* START DATA RECORDS *

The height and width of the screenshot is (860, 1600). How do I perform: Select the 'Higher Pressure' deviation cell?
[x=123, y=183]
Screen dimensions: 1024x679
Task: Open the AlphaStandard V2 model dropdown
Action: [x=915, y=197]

* END DATA RECORDS *

## WHAT THIS TASK INVOLVES:
Repeat every item above word for word, keeping each line unchanged and in the same order.

## EXERCISE RESPONSE:
The height and width of the screenshot is (860, 1600). How do I perform: Select the 'Higher Pressure' deviation cell?
[x=123, y=183]
Screen dimensions: 1024x679
Task: Open the AlphaStandard V2 model dropdown
Action: [x=915, y=197]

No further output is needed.